Troubleshooting Gemini Live API

This document provides troubleshooting steps for issues that you might encounter when using Gemini Live API.

Connection drops unexpectedly

If your session connection drops unexpectedly, it might be due to token limits, session connection timeouts, or network issues.

Behavior

Session disconnected with error code 1000 or 1006.

Possible reasons

  • Context window compression isn't enabled and context token exceeds the session's context token limit (up to 128k).
  • No session resumption logic is implemented or resumption logic isn't correctly implemented.
  • Unstable internet connection.

Reasons and solutions

  • Tokens exceed the session's context token limit: To prevent exceeding the session's context token limit, activate context compression. This might impact the quality of the conversation, as the model will intermittently discard earlier parts of the chat history.

  • Session connection expires after 10 minutes: Manage session resumption to allow for longer interactions.
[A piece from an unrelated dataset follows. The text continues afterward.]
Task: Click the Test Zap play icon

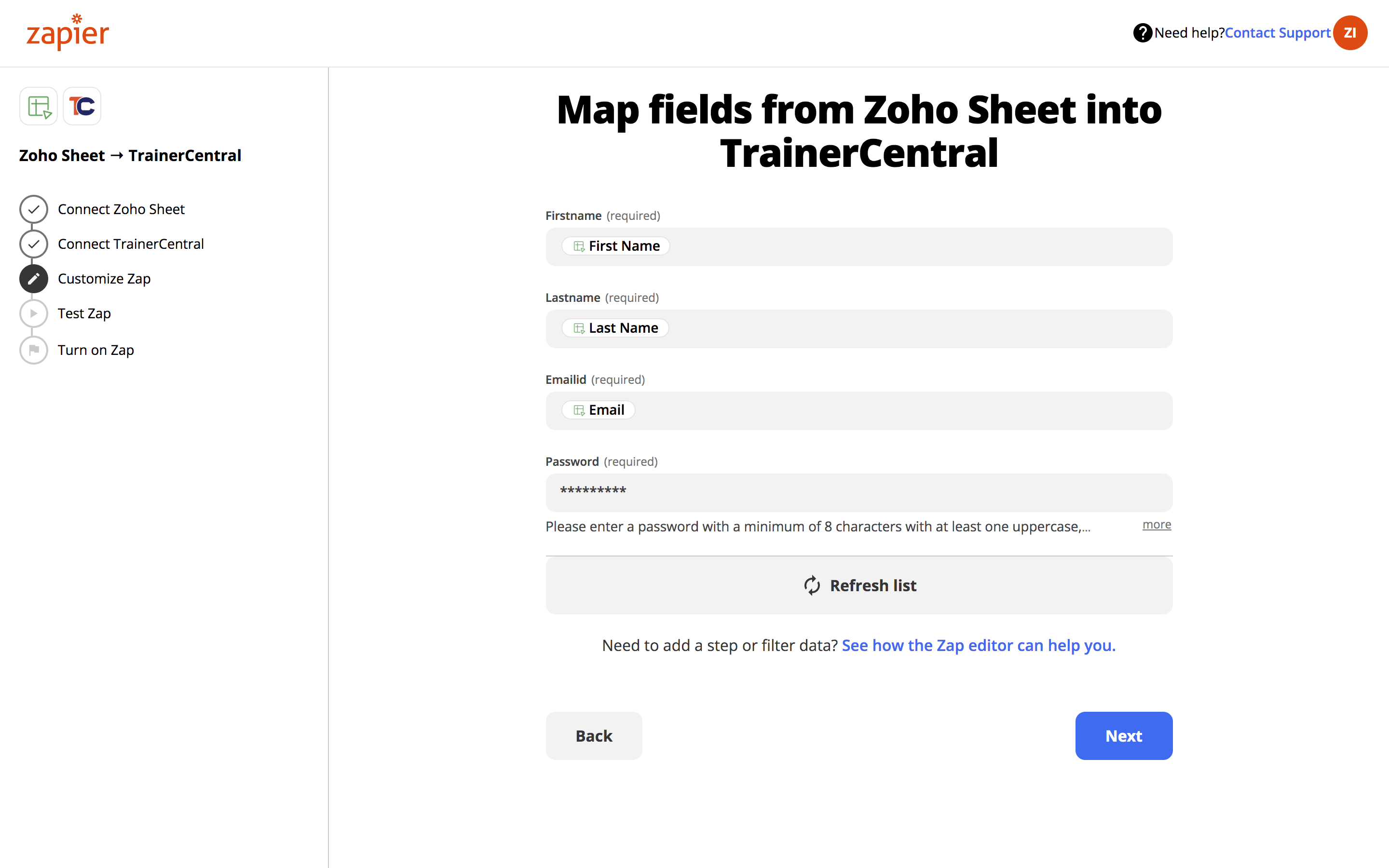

For further details, consult the best practices for session resumption.

  • Unstable internet connection: Verify the condition of your internet connection, as fluctuations in stability may result in connectivity problems.

Model failed to understand the user

If the model doesn't seem to understand your input, ensure your audio is formatted correctly and consider your microphone quality and background noise.

Behavior

The model responds with irrelevant information, responds with incorrect information, or asks the user to repeat.

Possible reasons

  • Input audio format isn't correct.
  • Microphone quality isn't good.
  • The background noise is too high.

Reasons and solutions

  • Input audio format isn't correct: Verify that the input audio uses a little-endian, 16-bit PCM format with a 16 kHz sampling rate and a single mono channel.

  • Microphone quality isn't good: Test the microphone quality by recording a short audio and playing it back. If the microphone quality isn't good, try to use a microphone with better quality.

  • Background noise is too high: Test the background noise level by recording a short audio and playing it back. If the background noise level is too high, try to move the microphone closer to the user or use a microphone with better noise cancellation.

Model isn't responding

If you aren't receiving a response from the model, check your voice activity detection options and WebSocket connection.

Behavior

No response from the model.

Possible reasons

  • VAD settings aren't correctly set.
  • WebSocket connection got interrupted.

Reasons and solutions

  • VAD set incorrectly: VAD is disabled by the user. In this case, the model will keep waiting for the user's speech and won't respond to the user. Make sure to send ActivityStart and ActivityEnd events to the model if the VAD is disabled.

  • WebSocket connection got interrupted: If the WebSocket connection is interrupted, there will be no communication between the client and the server. Check the WebSocket connection status and make sure it is properly established.

Cannot interrupt the model

If you're unable to interrupt the model while it's speaking, ensure you're handling the playback buffer and streaming audio correctly.

Behavior

The model continues to speak without interruption from the user.

Possible reasons

  • Failed to flush playback buffer.
  • Failed to stream audio to Gemini Live API.
  • Customized VAD isn't correctly implemented.

Reasons and solutions

  • Failed to flush playback buffer: The client should flush the playback buffer immediately when receiving an interrupt signal from the model. Otherwise, the model will keep talking.

  • Failed to stream audio to Gemini Live API: The client should stream audio to Gemini Live API in chunks between 20 ms and 40 ms to minimize latency. If the client fails to stream audio to Gemini Live API, the model won't send an interrupt signal to the client.

  • Customized VAD isn't correctly implemented: If the customized VAD fails to recognize the start of speech or the client fails to send ActivityStart signal to the model, the model won't send an interrupt signal to the client.